Last year a hottie made a comment to me about the low caliber of client that comes with charging low prices.

And she was really sold on this bullshit narrative because she was being charged, and was charging, a wild amount for ‘high-end’ coaching at the time.

Which in and of itself isn’t an issue.

I’m pointing to the idea that a certain price point yields a certain quality of person.

It doesn’t.

Energy leads.

Not money.

I worked with Sanna for a year and didn’t pay a dollar for it.

As if I was a low calibre client.

As if she wasn’t the best ‘mentor’ on the fucking planet despite not charging me a penny.
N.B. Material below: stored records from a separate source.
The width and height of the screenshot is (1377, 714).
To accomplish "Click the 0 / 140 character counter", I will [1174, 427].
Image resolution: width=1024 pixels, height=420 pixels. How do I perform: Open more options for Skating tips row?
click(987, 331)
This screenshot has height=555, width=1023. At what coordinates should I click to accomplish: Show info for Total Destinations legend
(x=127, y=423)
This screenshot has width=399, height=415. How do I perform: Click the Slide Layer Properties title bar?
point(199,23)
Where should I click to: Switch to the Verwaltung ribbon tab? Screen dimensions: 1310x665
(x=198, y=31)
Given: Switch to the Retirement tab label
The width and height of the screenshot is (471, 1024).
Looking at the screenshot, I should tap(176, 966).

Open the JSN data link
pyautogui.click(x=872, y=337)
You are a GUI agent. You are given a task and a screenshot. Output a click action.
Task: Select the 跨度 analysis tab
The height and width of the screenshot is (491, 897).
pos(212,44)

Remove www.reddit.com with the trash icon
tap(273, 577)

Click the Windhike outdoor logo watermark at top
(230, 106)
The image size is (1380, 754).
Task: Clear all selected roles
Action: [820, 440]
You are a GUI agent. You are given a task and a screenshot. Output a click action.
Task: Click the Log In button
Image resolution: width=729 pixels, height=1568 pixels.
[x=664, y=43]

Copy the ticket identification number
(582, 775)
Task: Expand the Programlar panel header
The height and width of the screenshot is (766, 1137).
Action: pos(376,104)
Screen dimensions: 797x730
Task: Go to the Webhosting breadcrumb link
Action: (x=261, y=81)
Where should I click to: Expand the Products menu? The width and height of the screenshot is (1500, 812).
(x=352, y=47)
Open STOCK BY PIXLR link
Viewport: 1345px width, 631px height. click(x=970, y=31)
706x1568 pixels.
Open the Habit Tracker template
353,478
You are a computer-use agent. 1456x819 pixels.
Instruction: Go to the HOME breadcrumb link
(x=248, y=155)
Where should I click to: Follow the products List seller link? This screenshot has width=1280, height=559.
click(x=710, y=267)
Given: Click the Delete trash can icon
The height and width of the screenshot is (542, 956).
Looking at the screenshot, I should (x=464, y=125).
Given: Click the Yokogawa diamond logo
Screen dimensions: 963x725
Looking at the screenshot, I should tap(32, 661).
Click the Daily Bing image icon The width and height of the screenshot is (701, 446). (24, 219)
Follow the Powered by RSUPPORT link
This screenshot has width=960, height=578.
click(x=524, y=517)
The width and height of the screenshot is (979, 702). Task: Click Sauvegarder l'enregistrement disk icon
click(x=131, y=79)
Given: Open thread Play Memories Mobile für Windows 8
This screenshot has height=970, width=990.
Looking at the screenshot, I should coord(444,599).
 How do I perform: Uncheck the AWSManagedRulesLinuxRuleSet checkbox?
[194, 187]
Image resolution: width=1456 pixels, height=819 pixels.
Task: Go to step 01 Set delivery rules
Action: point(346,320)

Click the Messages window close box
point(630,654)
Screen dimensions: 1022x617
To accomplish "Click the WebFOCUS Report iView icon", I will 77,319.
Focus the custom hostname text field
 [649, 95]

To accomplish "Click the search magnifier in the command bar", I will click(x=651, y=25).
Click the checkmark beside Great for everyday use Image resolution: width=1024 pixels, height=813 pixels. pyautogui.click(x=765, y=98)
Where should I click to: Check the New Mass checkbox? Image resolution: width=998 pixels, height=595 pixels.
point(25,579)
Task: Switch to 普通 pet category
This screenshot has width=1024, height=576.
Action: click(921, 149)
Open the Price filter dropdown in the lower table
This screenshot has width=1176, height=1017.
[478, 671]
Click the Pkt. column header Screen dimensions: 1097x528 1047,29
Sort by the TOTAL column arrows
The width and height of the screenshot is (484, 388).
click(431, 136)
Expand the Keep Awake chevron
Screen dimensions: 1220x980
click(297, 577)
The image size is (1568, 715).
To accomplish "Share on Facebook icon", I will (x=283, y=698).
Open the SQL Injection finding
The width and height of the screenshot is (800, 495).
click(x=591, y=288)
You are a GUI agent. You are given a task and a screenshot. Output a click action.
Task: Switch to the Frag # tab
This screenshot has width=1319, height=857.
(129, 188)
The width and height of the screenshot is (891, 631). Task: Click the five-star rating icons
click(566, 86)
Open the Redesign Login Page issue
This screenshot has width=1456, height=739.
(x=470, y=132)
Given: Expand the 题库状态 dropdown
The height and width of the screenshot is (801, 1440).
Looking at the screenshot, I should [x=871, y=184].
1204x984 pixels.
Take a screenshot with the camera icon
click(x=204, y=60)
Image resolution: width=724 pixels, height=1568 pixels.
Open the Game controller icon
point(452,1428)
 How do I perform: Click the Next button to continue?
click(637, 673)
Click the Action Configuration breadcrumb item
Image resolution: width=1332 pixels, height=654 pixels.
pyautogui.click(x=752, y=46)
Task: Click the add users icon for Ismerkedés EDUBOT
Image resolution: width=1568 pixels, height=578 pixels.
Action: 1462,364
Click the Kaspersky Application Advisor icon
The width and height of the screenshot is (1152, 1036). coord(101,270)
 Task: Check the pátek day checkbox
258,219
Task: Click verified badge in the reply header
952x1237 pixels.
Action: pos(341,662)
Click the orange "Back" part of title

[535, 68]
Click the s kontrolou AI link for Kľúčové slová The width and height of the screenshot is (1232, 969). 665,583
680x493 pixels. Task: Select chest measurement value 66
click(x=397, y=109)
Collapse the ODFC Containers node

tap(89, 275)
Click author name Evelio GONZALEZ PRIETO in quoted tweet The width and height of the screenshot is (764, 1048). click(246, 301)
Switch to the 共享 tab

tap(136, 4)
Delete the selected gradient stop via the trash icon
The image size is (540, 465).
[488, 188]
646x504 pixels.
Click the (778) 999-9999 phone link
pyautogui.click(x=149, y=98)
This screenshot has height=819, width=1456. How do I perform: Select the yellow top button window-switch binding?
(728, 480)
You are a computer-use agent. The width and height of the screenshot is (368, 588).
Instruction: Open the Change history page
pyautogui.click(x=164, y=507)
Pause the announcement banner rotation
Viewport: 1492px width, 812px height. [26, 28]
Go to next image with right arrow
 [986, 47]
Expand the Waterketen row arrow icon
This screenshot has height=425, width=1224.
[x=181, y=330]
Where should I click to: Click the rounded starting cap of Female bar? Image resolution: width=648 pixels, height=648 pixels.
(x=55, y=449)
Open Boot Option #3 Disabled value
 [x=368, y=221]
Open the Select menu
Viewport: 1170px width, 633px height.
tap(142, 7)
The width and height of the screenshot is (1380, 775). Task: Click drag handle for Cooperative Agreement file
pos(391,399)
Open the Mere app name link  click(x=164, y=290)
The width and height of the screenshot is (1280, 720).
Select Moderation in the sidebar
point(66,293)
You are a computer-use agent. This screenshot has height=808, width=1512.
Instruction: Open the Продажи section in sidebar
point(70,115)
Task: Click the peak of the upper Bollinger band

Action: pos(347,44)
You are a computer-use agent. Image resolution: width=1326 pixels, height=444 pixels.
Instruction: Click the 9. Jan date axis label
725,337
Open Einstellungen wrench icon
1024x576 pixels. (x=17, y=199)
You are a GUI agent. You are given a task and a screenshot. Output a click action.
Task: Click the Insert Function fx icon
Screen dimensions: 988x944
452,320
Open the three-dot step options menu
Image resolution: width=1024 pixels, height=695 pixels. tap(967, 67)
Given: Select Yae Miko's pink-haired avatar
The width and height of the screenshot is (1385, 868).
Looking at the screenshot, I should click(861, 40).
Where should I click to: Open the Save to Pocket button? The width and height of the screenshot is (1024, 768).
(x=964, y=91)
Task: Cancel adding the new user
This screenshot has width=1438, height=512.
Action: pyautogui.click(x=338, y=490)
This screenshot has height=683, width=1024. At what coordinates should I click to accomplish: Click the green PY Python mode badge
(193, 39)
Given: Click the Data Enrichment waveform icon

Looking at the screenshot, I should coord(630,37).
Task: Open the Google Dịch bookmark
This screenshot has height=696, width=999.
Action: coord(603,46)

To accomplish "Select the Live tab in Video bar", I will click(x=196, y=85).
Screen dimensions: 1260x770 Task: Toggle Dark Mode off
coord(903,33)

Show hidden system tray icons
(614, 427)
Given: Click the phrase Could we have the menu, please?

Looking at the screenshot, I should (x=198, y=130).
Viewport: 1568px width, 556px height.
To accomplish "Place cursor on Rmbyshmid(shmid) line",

Nothing was reduced just because a dollar amount wasn’t attached and a dollar wasn’t exchanged.

But I digress.

A couple of weeks ago, the aforementioned hottie took me up on my $50 for 30 minute deal (a rare deal since I currently charge $750 USD for a 30 minute call).

I was delighted.

Obviously her narrative had changed, and we had a beautiful call unrelated to money.

Then last week, she asked to book a second call to talk specifically about money.

Because despite investing in and offering ‘high-end’ coaching, it hadn’t really panned out, her money was almost gone, and she was starting to freak the fuck out.

I asked how much remained.

The number was hella low.

And that number turned me on because of how low it was.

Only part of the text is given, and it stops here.